Ma poi il massimo è arrivato sul “Congiunto”, e qui dovreste avvertire – forte – la magnifica presenza del principe De Curtis. Qui Matteo si è superato, ha messo in piedi un intervento al Senato, ha scomodato televisioni, insomma gli è sembrato il momento giusto per dire che quel decreto del Presidente del Consiglio era incostituzionale. Quindi, adombrando persino un ricorso all’alta Corte. E perché? “Perchè non me lo deve dire lo stato chi devono frequentare i miei figli, non me lo deve imporre lo stato chi voglio vedere”. Ora, Qualcuno, da subito, gli ha consigliato prudenza perché quei decreti del Presidente sarebbero in realtà atti amministrativi e dunque, in caso di ricorso, da discutere di fronte a un Tar. Ma non è questo il punto.
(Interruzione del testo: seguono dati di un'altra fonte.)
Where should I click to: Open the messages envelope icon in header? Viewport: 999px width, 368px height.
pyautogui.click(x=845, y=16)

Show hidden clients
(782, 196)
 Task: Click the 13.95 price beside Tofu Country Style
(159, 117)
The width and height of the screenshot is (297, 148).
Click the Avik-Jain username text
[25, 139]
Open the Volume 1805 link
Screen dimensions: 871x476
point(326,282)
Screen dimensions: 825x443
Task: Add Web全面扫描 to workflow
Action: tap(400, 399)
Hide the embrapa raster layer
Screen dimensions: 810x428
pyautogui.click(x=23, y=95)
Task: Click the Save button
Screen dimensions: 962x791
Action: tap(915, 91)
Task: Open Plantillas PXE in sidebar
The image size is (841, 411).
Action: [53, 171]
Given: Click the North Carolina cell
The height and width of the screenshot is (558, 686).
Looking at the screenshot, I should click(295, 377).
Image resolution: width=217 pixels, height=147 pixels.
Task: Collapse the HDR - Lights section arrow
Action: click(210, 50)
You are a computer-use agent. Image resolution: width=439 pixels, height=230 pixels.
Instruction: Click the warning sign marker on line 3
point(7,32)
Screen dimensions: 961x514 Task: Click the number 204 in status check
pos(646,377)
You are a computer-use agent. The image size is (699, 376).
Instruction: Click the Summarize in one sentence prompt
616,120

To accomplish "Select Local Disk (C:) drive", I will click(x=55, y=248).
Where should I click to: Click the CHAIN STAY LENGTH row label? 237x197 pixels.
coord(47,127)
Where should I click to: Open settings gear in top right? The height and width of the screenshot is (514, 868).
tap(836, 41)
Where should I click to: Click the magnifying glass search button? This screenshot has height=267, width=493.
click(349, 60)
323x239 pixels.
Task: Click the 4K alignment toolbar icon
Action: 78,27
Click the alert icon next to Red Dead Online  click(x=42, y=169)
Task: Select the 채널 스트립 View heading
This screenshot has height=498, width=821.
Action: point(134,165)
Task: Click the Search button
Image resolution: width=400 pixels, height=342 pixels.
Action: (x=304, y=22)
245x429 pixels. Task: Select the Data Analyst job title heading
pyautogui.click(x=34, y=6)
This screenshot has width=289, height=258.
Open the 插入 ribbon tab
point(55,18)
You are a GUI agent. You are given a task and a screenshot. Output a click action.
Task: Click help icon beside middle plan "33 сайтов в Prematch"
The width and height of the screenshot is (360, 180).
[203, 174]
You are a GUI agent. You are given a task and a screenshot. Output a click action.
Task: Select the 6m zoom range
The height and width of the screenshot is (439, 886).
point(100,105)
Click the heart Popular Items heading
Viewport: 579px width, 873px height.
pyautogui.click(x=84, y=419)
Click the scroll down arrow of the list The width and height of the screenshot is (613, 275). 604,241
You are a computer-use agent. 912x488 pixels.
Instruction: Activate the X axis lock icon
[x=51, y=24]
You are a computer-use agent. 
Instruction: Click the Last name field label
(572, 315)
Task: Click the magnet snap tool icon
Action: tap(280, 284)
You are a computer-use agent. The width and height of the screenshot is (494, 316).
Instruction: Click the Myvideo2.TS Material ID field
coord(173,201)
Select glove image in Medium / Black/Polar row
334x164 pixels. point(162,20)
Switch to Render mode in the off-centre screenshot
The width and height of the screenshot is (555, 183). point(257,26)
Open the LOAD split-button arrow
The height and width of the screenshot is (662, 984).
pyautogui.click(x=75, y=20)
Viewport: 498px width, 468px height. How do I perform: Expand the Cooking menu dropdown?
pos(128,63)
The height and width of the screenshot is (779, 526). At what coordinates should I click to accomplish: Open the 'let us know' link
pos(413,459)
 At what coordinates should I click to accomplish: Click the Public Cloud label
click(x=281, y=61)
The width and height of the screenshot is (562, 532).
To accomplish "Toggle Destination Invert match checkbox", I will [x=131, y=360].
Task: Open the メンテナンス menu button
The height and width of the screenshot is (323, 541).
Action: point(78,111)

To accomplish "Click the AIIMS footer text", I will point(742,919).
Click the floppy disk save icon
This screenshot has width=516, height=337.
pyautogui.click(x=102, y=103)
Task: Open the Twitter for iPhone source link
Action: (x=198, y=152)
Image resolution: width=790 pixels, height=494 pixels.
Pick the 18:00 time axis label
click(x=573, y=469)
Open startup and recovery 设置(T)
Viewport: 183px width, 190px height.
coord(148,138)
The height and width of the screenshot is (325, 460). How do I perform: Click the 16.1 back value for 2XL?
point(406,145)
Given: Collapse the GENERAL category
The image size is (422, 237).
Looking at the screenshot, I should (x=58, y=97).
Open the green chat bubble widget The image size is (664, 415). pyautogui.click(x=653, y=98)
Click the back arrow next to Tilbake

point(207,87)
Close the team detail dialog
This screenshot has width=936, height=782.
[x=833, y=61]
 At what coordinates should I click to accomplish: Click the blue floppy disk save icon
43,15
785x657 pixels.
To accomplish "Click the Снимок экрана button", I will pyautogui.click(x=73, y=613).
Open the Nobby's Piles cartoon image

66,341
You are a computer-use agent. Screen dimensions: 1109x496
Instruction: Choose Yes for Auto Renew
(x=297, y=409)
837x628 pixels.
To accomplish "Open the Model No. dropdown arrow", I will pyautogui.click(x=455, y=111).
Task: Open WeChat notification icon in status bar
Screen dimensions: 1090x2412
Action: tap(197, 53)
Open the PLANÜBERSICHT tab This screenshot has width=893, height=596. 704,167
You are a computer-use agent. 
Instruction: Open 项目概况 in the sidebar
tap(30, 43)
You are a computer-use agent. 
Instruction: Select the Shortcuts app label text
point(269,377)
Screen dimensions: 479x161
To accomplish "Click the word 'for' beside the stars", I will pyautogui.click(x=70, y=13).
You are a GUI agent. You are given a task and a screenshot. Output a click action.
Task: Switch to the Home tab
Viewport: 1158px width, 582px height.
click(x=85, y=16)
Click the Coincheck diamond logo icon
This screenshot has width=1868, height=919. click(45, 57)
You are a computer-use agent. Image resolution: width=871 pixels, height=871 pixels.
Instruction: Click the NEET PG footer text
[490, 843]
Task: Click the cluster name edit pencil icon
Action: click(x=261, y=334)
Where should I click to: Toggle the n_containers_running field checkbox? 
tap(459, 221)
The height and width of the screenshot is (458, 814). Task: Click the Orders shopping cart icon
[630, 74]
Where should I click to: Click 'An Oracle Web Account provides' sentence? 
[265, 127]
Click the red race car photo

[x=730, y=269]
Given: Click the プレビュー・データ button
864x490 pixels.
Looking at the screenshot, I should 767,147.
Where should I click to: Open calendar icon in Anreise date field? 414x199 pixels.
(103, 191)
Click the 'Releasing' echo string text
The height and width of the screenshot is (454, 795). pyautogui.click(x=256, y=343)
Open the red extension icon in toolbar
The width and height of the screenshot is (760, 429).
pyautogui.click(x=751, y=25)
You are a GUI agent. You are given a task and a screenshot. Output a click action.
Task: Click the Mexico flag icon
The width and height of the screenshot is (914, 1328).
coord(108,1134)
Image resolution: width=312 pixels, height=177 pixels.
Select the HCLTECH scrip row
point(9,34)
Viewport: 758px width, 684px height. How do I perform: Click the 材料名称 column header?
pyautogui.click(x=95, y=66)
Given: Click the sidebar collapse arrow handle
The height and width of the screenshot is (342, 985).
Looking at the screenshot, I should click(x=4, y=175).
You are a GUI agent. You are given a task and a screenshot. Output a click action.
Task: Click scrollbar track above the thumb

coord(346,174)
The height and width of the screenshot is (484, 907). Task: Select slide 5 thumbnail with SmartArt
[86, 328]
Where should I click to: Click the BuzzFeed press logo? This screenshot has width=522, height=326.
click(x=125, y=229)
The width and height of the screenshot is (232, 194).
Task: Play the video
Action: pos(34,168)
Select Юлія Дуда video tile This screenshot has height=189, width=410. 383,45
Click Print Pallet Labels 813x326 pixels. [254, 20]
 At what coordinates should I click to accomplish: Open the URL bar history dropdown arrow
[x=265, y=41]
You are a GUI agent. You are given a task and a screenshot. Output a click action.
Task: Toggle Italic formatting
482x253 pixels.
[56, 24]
Il punto è che, come tutti noi, solo che lui è Renzi e sta al governo, ha portato una cretinata all’interno del dibattito politico. La cosa era chiarissima da subito: puoi uscire di casa per andare a trovare il nonnino. Stop.
Noi siamo Renzi. Siamo insofferenti, e onestamente avremmo anche una qualche ragione. Lungo questa quarantena abbiamo sopportato moltissimo, era inevitabile che, al minimo appiglio, avremmo trovato qualunque pretesto per litigare, per dire qualche, anche più di qualche stronzata sui social, era fisiologico che avessimo voglia di far baruffa. Ci avevano deprivato del diritto in natura più prezioso per l’italiano: il diritto al protagonismo. E allora, con i giorni che scorrevano inflessibili e dolorosi, abbiamo messo in piedi costruzioni surreali di un Paese inesistente, come quella, naturalmente suggestiva, che fosse ormai in atto uno «Stato di Polizia», che ci aveva privato dei diritti fondamentali dell’Uomo. E quando chiedevi le pezze giustificative di questo inquietante allarme sociale, riuscivano a cavare giusto quei quattro pirla sull’elicottero che inseguivano un povero corridore sulla spiaggia. Ma signori.
È chiaro, allora, che in vista del 4 Maggio, ognuno stia cercando di riguadagnare la prima fila. È comprensibile. Come alla partenza di una gara di mezzofondo, dove non devi farti risucchiare dal gruppo. E in realtà, quella data sarà davvero salvifica per almeno un aspetto del problema: che si darà finalmente aria alle nostre stronzate. Le diremo a cielo aperto e come vengono, andranno.
Piuttosto, per quel che vale, ne dico una io. Chi ha avuto meno risposte, eppure ha detto meno stronzate di tutti, sono state le mamme. Che sulla scuola hanno navigato a vista, senza sapere nulla per due lunghissimi mesi e ancora oggi siamo lì. Potevano dire la qualunque, e lo hanno fatto anche con una certa grazie, quasi dolorosamente. Ma si sa, le mamme non fanno punteggio.